◆ **Problem requirements**: Collect every line of the records below that contains the word "icon".
╔══
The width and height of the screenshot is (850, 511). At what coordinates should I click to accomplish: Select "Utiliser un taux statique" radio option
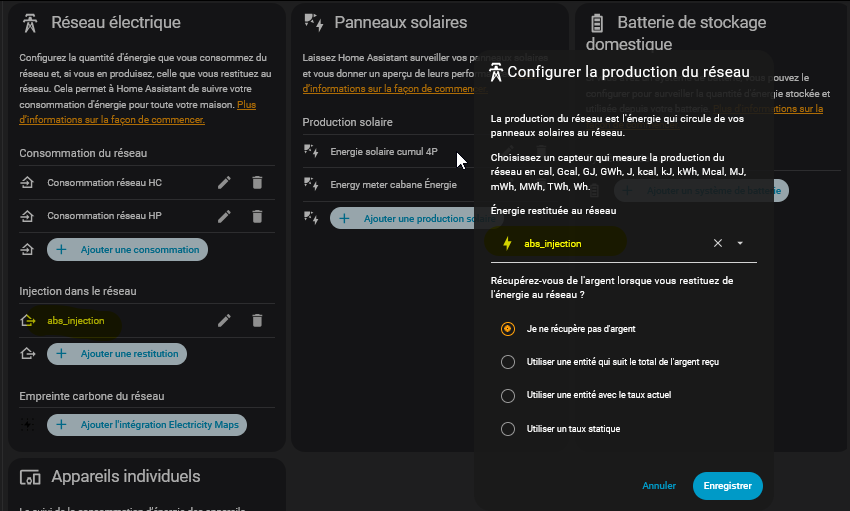(508, 429)
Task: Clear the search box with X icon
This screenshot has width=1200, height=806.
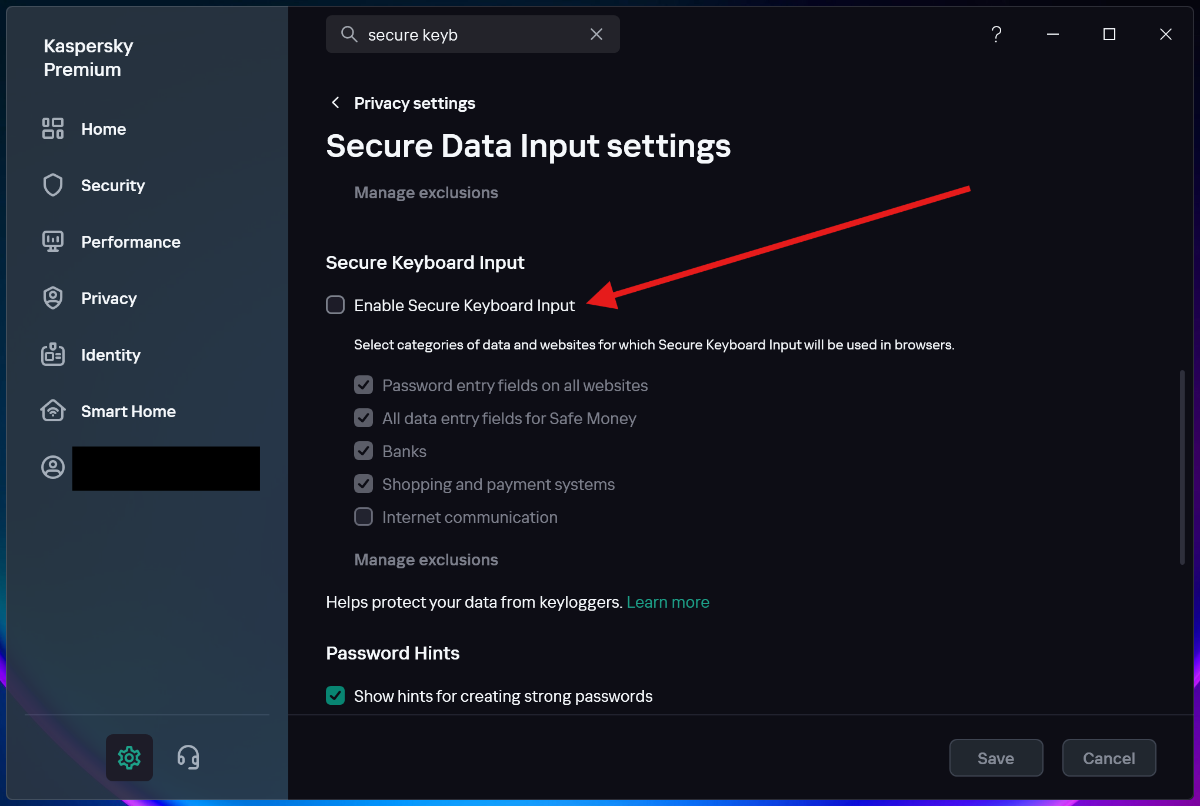Action: tap(596, 35)
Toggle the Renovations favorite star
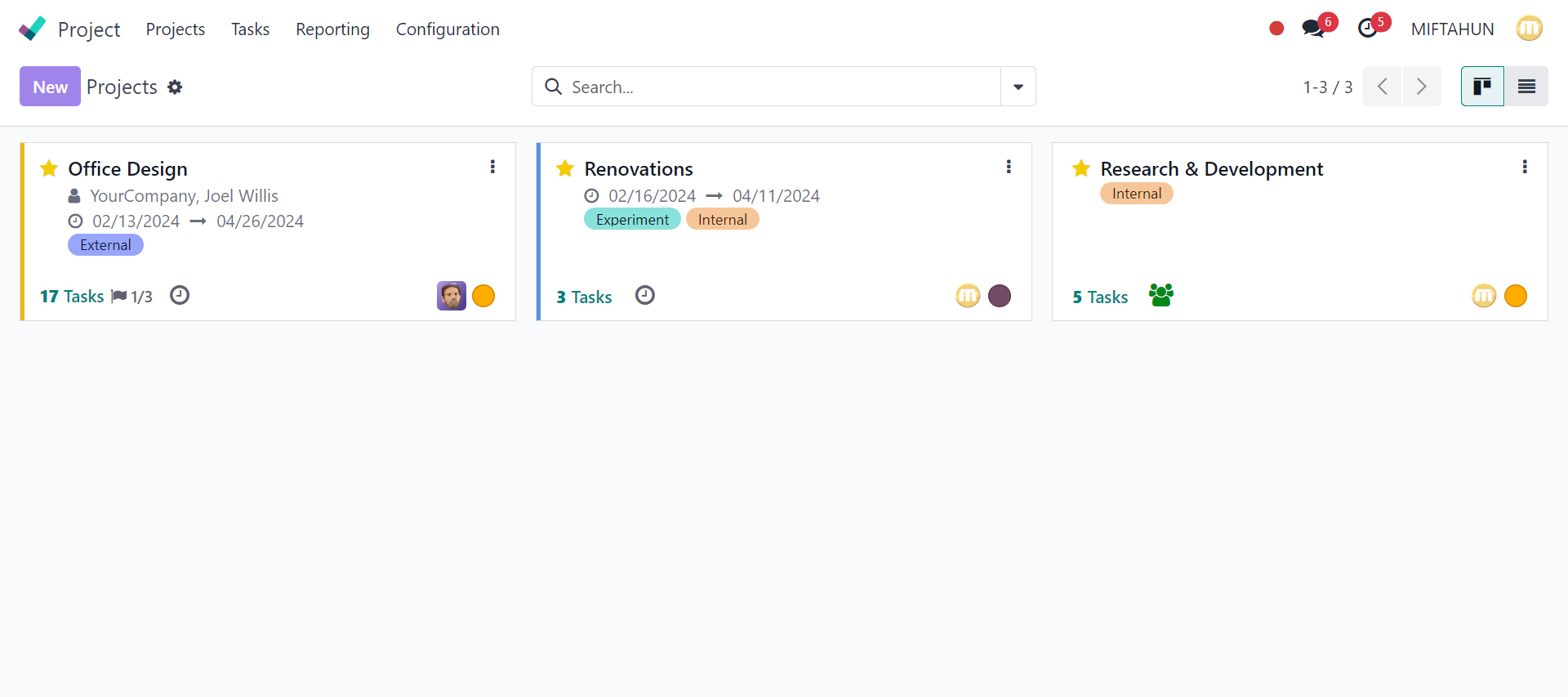Image resolution: width=1568 pixels, height=697 pixels. (x=565, y=168)
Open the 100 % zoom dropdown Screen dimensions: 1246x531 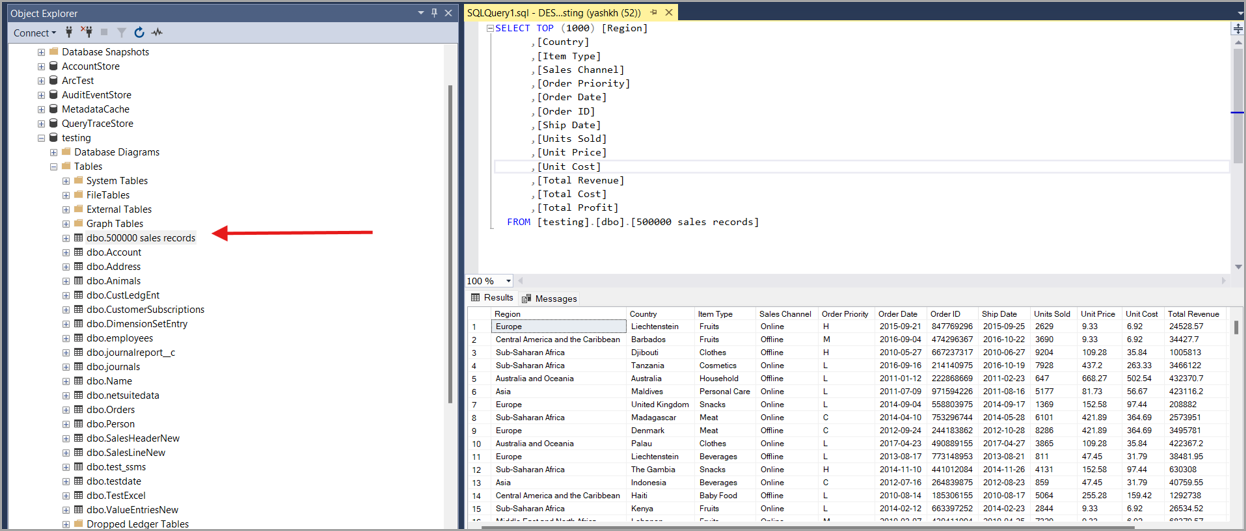(x=508, y=281)
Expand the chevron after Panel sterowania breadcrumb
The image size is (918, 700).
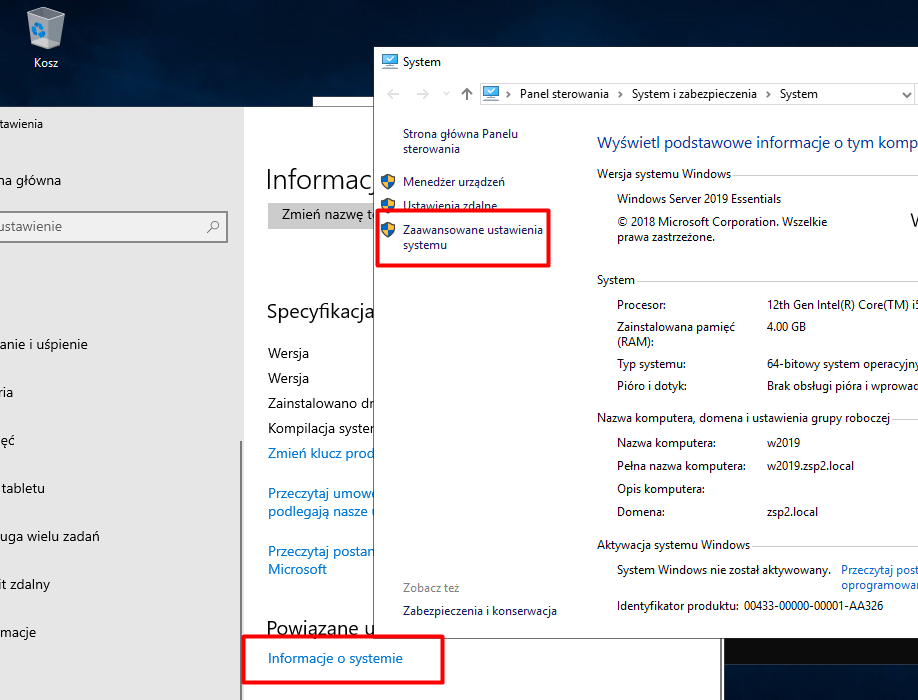point(620,94)
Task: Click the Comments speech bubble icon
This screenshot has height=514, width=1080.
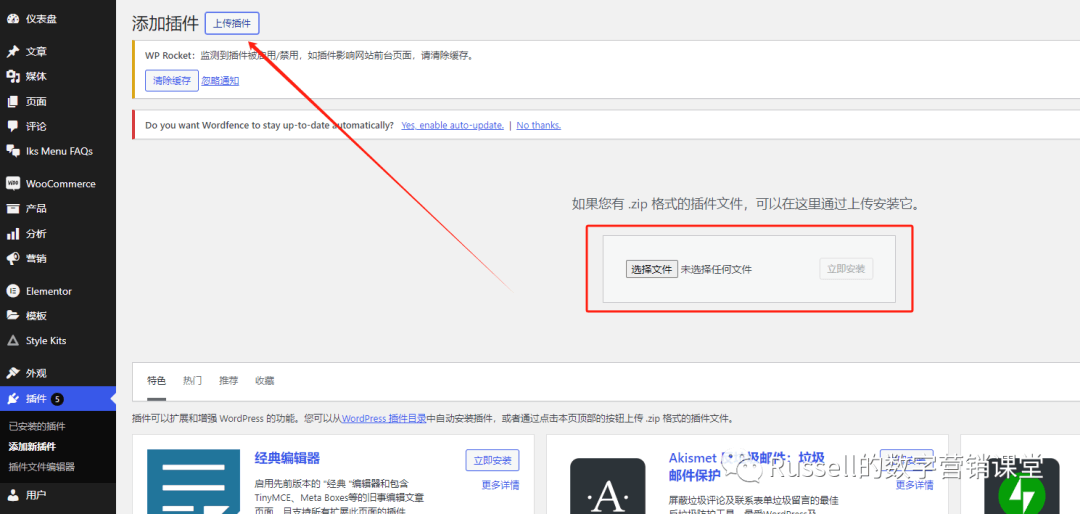Action: pyautogui.click(x=12, y=126)
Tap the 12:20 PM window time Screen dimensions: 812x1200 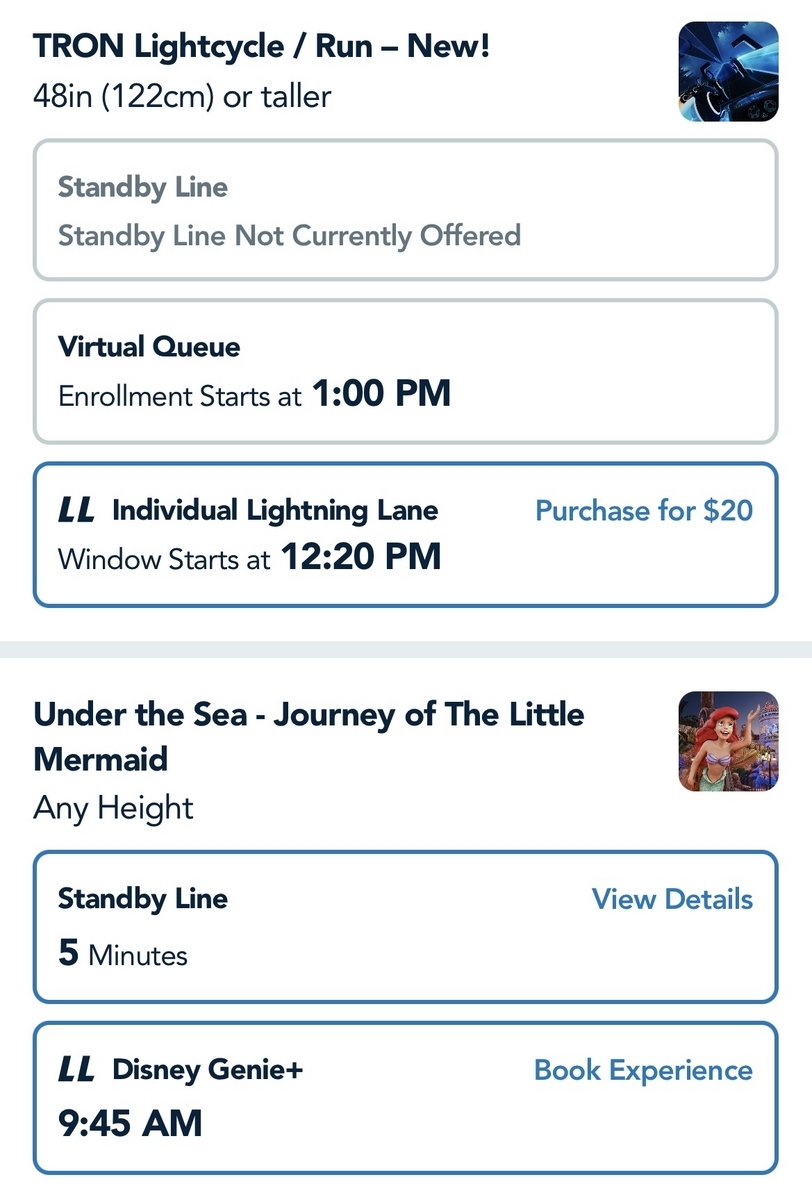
╚══
◆ **Result of the exercise**:
Task: Clear the search box with X icon
Task: Click the Comments speech bubble icon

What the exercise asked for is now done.